The contributor guidelines page for your brand can be “so what?” or “so amazing.”
An extra bit of effort can distinguish you from the crowd and attract the type of contributors that can enhance your brand. The stakes for quality contributors are higher now that Google is penalizing sites that have spammy guest posts.
Josh Slone, content manager for LeadFuze — a lead generation software platform that gives users more than 3 million monthly sales leads — offers three ways to improve your contributor guidelines better.
Screen Out What You Don’t Want Early
Like any brand that accepts contributor content, Slone sorts through hundreds of pitches each year. He wanted the contributor guidelines to weed out the weak story ideas that didn’t fit with LeadFuze’s content strategy, which is to be a hub for expert sales advice.
“When I started off with the contributor guidelines, I thought about everything we wanted to see in a good contributor, but also the things we would never want to see again,” says Slone, who started running LeadFuze’s content program more than three years ago as a freelancer.
LeadFuze’s guidelines make clear that the author should work in sales or run a company that is actively selling. “I’m not interested in career guest posters,” Slone says.
Slone wants LeadFuze stories to be comprehensive and at least 1,500 words or longer for SEO reasons, which he spells out in the guidelines.

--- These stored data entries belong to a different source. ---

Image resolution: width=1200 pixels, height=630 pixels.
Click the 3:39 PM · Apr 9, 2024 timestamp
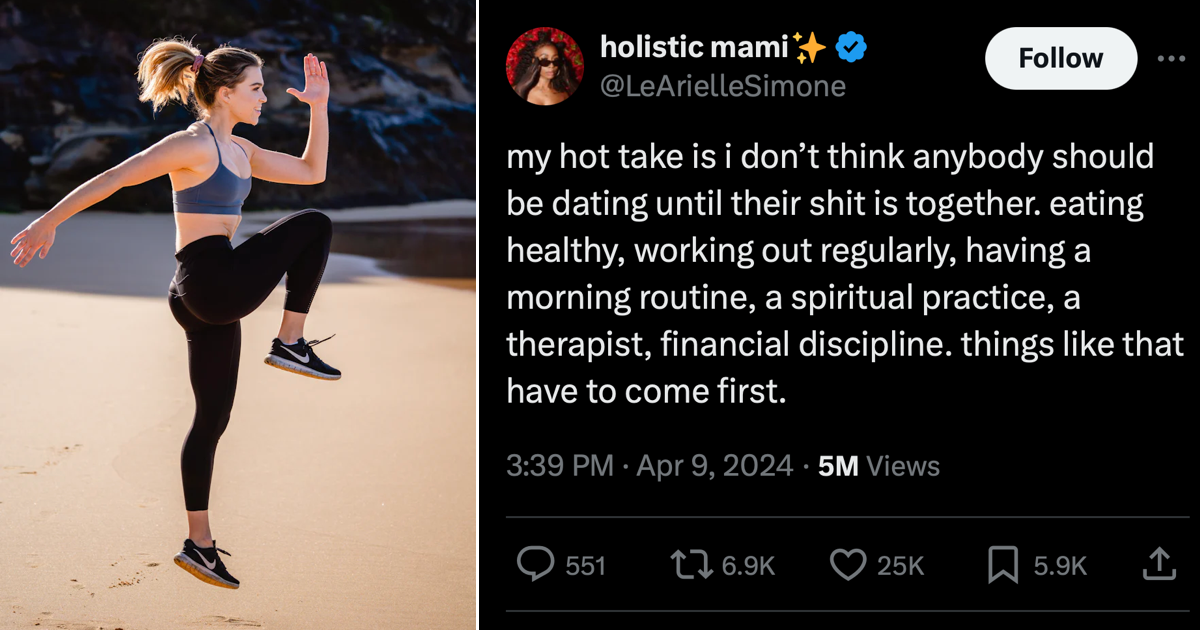(650, 466)
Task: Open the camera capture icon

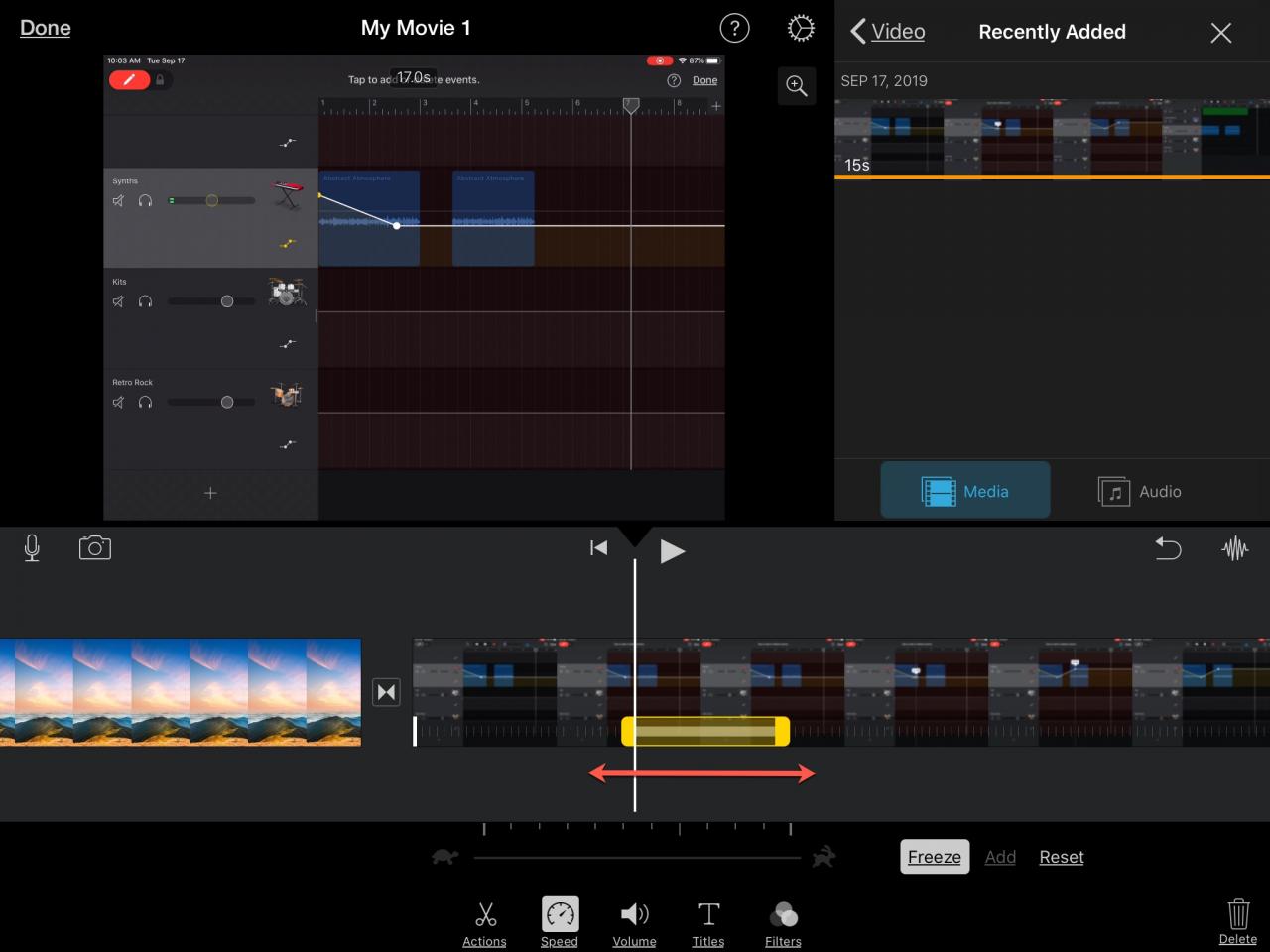Action: [95, 547]
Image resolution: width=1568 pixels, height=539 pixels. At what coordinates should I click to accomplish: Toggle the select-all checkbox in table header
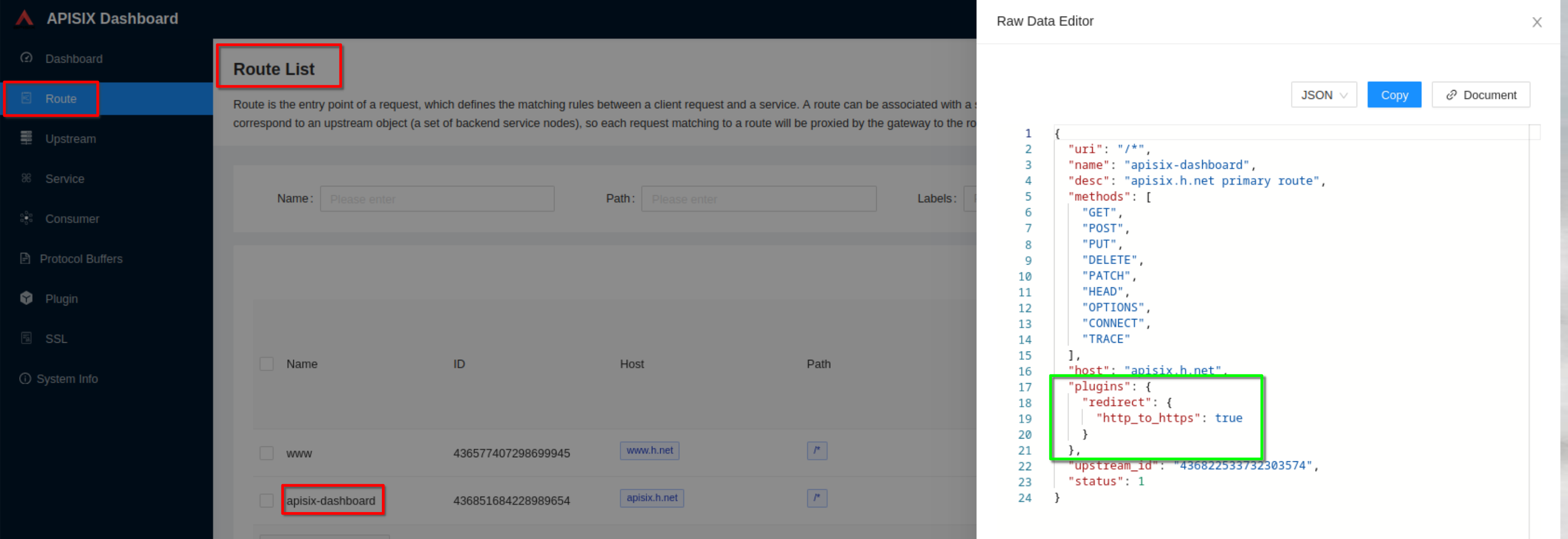(267, 364)
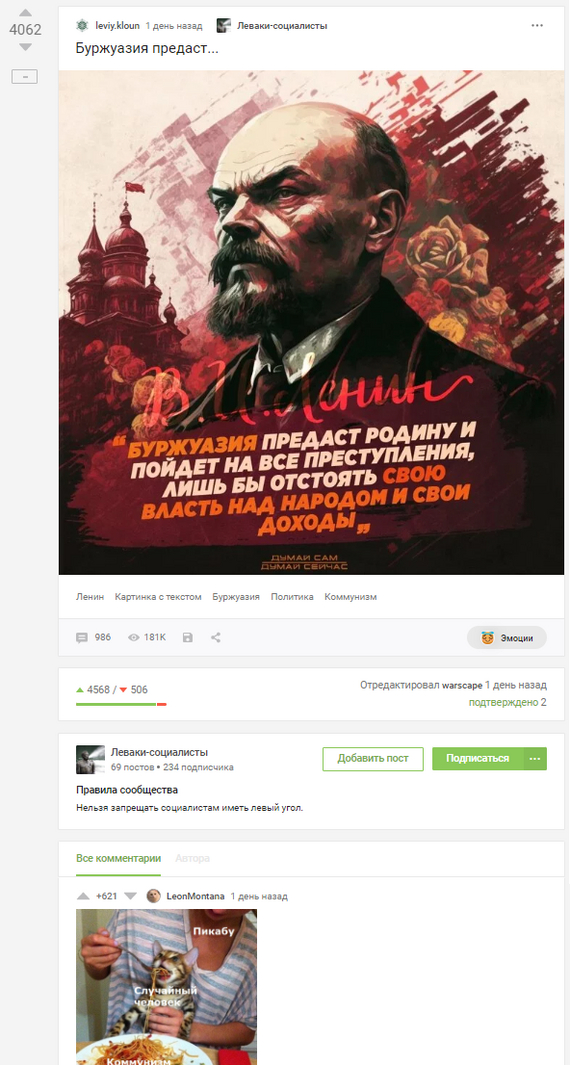
Task: Open the three-dot menu of the post
Action: [x=537, y=26]
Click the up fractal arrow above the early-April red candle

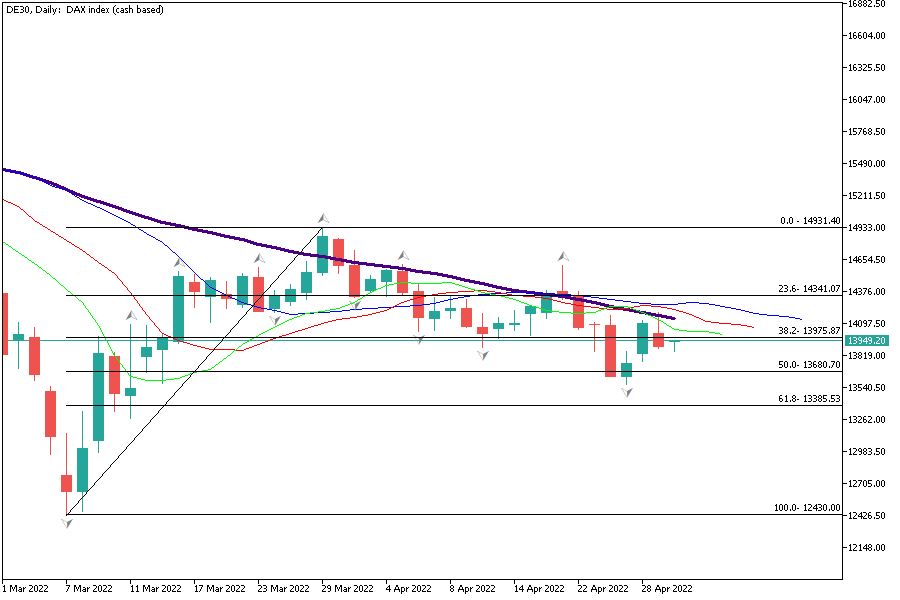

Take Contributors Inside Your Editorial Process
Slone gets into the nitty-gritty with his contributor guidelines. He wants his writers to understand how to use H2 and H3 subheads, how many external links and internal links should go in a post, and what the expectations are when it comes to social media promotion. LeadFuze guidelines also give examples of successful guest posts.
“The hardest part of it was putting everything in there that would essentially train someone to write a good article if they didn’t know how,” Slone says. “Essentially, we’re hoping to find people who know how to use supportive imagery or how to cite research or how to include hyperlinks that make sense.”
The contributor guidelines aren’t just for guest bloggers. Slone sends the page to onboard paid contributors for LeadFuze, as well. He even asks them to answer a question found in the guidelines to test whether they read thoroughly and filter out people who don’t follow directions.
Putting in the effort to make your contributor guidelines as comprehensive as possible is still no guarantee that it will you won’t take time to build a strong stable of freelancers. “Even if it’s working well, it’s not clean,” Slone says. “The process is messy and the inbox is a jungle for anyone who accepts contributor content.”He has found the top contributors to LeadFuze mainly through the company’s network of partners they integrate with or people working in sales.
To save time managing contributors, Slone automates as much as he can. One of his favorite time-saving tactics is using Wordable, which allows him to draft and collaborate in Google Docs and export into LeadFuze’s WordPress seamlessly. “If you’ve ever tried to copy and paste a Google Doc into WordPress and you can’t move the images over, you’ll realize Wordable is an awesome tool,” he says.
Update Guidelines as Your Strategy Changes
Contributor guidelines should evolve with the content strategy. Slone is taking part in a content audit run by LeadFuze founder Justin McGill and will adjust the guidelines if the content strategy changes. Right now, Slone is focused on updating LeadFuze’s most popular content and refocusing underperforming posts to boost traffic and increase page rankings.
“After this content audit, our hope is to ramp up the amount of content we publish, and we will need high-quality contributors to do that,” Slone says. His goal is to raise monthly site traffic from 60,000 to more than 100,000 sessions.
Slone also wants to experiment more with audio and video content this year. He is inspired by video series put out by Wistia and Mailchimp. “That type of content is fun to watch and gets me excited about the future of how to stand out with content marketing,” he says. Eventually, Slone says he may have to update LeadFuze contributor guidelines to cover more than written content.
Great contributor guidelines reflect the brand and can accomplish their goals in a variety of ways. The guidelines at tech marketplace G2 include endorsements from contributors, FAQs and an online submission forum. TalentCulture’s contributor guidelines supply the top content themes the HR network is interested in for the year. Social media monitoring platform Mention details its target audience, its favorite topics and asks contributors to share their content once it’s published.
Examples from LeadFuze and other brands can inspire you to make your contributor guidelines better.